Politik und Gesellschaft : Deutsche Bank mit DWS und andere deutsche Multikonzerne investieren Gelder in Streubombenhersteller
Geschrieben von redaktion am 30.07.2010 18:22 (6596 x gelesen)

Leistung die Leiden schafft – Die Deutsche Bank und ihr Investment in völkerrechtswidrige Waffen

Aktuelle Recherchen von Nichtregierungsorganisationen haben umfassende Geschäftsbeziehungen der Deutschen Bank zu Herstellern kontroverser und völkerrechtswidriger Waffen aufgedeckt.

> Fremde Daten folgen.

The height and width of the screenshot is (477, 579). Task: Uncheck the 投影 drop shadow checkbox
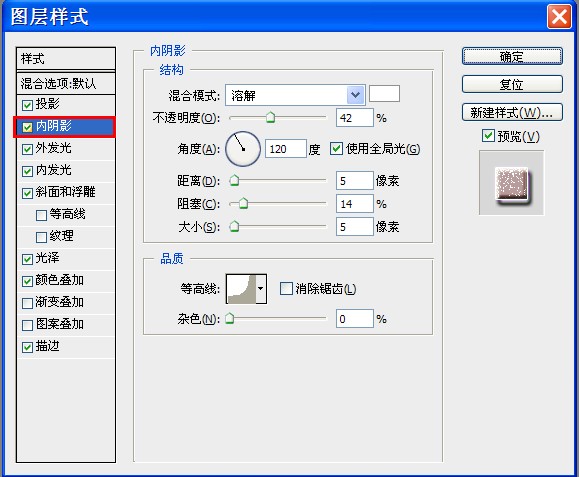pos(27,105)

Laut einer Studie von Netwerk Vlaanderen unterhält die Deutsche Bank Geschäftsbeziehungen zu führenden Anbietern und Herstellern von Streumunition wie z.B. Alliant Techsystems, L3-Communications, Lockheed Martin, Textron, Singapore Technologies Engineering und Raytheon.

Weitere Recherchen von Landmine.de und urgewald haben ergeben, dass viele Investmentfonds der Deutschen Bank Tochter DWS an Streumunitionsproduzenten beteiligt sind. „Wer DWS-Fonds erwirbt, muss damit rechnen, an Herstellern von Streumunition beteiligt zu sein“, warnt Thomas Küchenmeister von Aktionsbündnis Landmine.de.

Das völkerrechtliche Verbot von Streumunition tritt am 1.8.2010 in Kraft. In Deutschland ist jeglicher Umgang mit Streumunition per Gesetz seit Juni 2009 verboten. „Paragraf 18a des Kriegswaffenkontrollgesetzes verbietet die Förderung der Produktion von Streumunition und dazu gehört eindeutig auch jede Art der finanziellen Unterstützung bzw. Beteiligung an der Produktion“, betont Küchenmeister.

Die Fraktion B’90 / Die Grünen im Bundestag prüft derzeit eine Strafanzeige gegen deutsche Konzerne und Banken, die in Streumunitionshersteller investieren. Länder wie z.B. Belgien, Luxemburg und Irland haben solche Investitionen längst verboten.

„Die Deutsche Bank führt ihre Kunden in die Irre mit ihren vollmundigen Erklärungen, nicht in Transaktionen mit kontroversen Waffen verstrickt sein zu wollen“, kommentiert Barbara Happe von urgewald. „Um weitere Imageschäden oder gar gerichtliche Schritte gegen sie zu vermeiden, sollte sie sich jetzt umgehend von diesen Kunden und Beteiligungen trennen und dem Vorbild anderer Banken folgen, bei denen Streubombenhersteller längst auf dem Index stehen“.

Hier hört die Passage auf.